[Saved entries]

--------

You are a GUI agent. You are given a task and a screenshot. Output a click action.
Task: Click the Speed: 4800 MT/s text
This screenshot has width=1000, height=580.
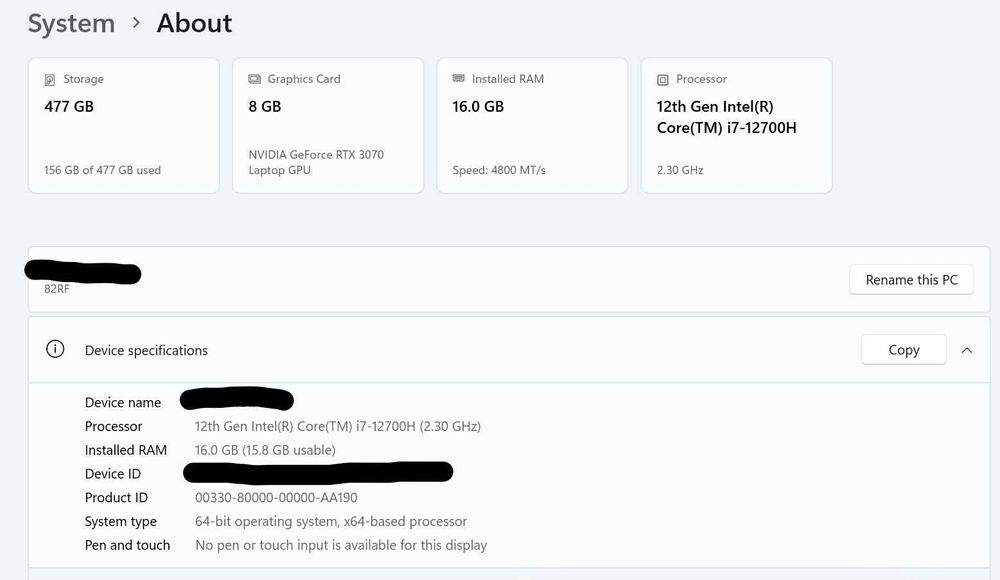click(499, 170)
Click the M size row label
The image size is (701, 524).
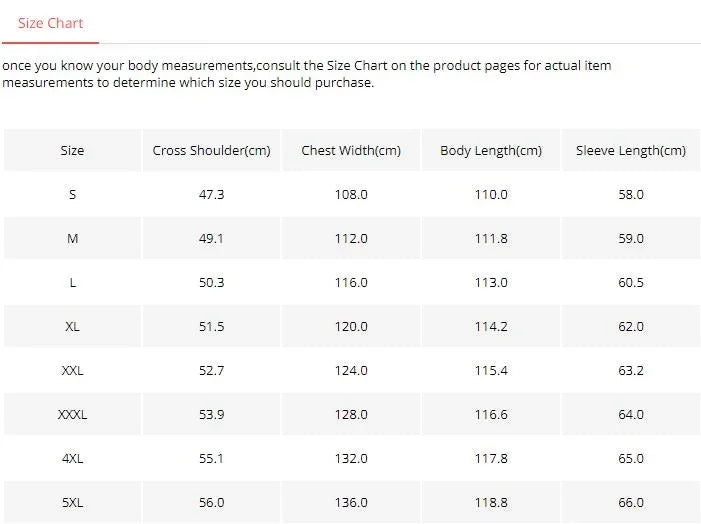(72, 238)
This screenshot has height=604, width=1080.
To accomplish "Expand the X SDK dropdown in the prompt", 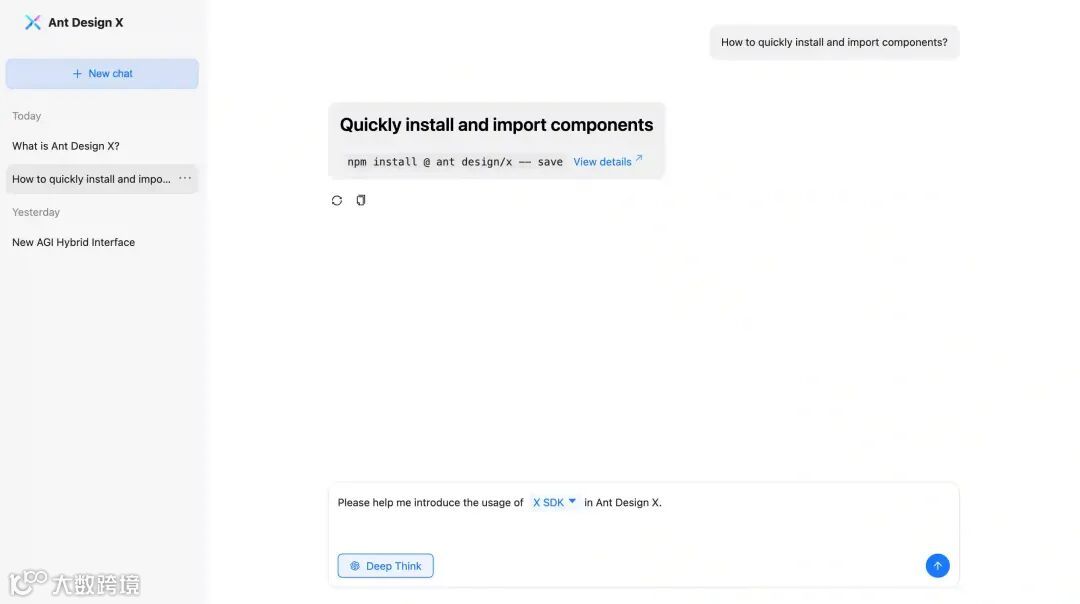I will pyautogui.click(x=554, y=503).
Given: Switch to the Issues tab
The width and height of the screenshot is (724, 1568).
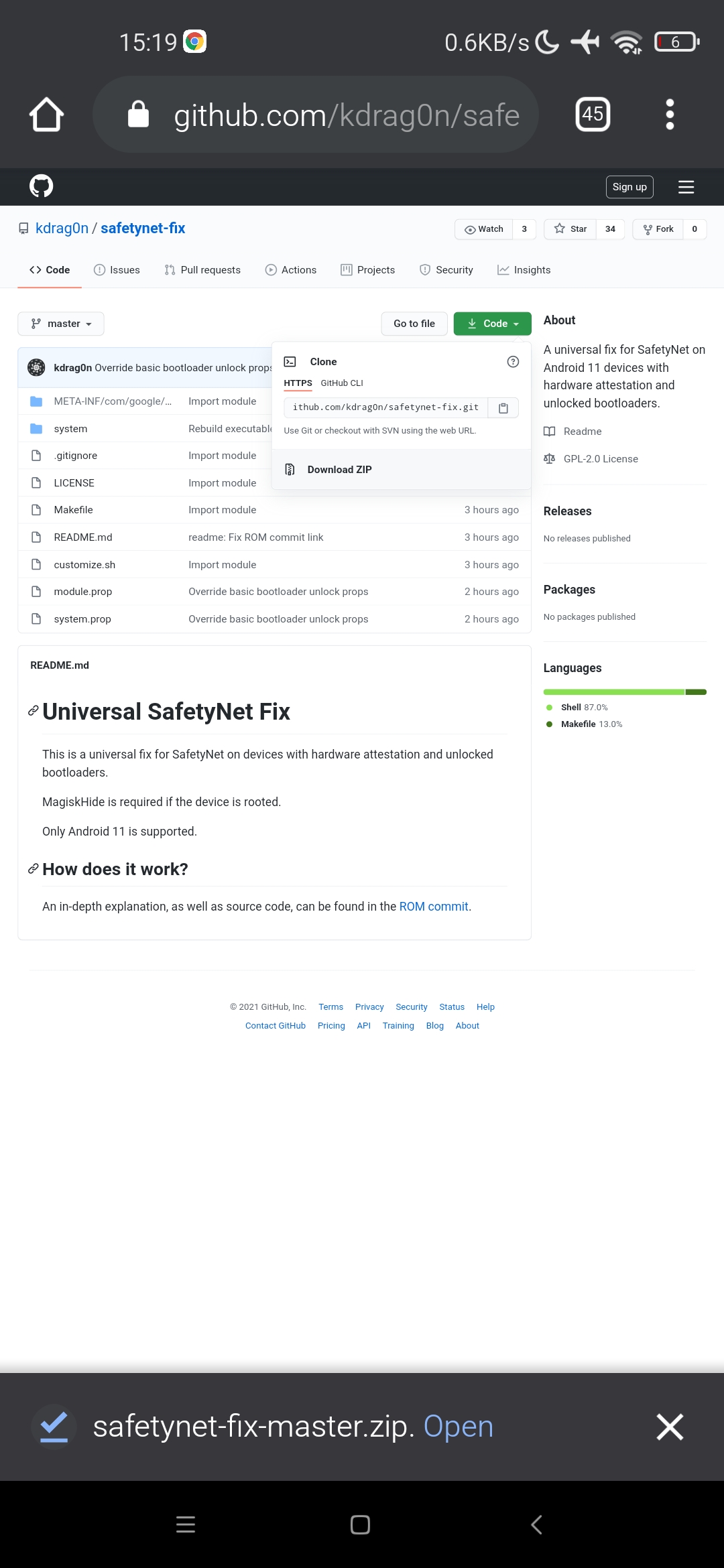Looking at the screenshot, I should click(117, 270).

--------

What this task involves
Of the entries above, print exactly those lines that run from the one containing "Given: Switch to the Issues tab" through the last line, excluding any pictures.

Result below
Given: Switch to the Issues tab
The width and height of the screenshot is (724, 1568).
Looking at the screenshot, I should click(117, 270).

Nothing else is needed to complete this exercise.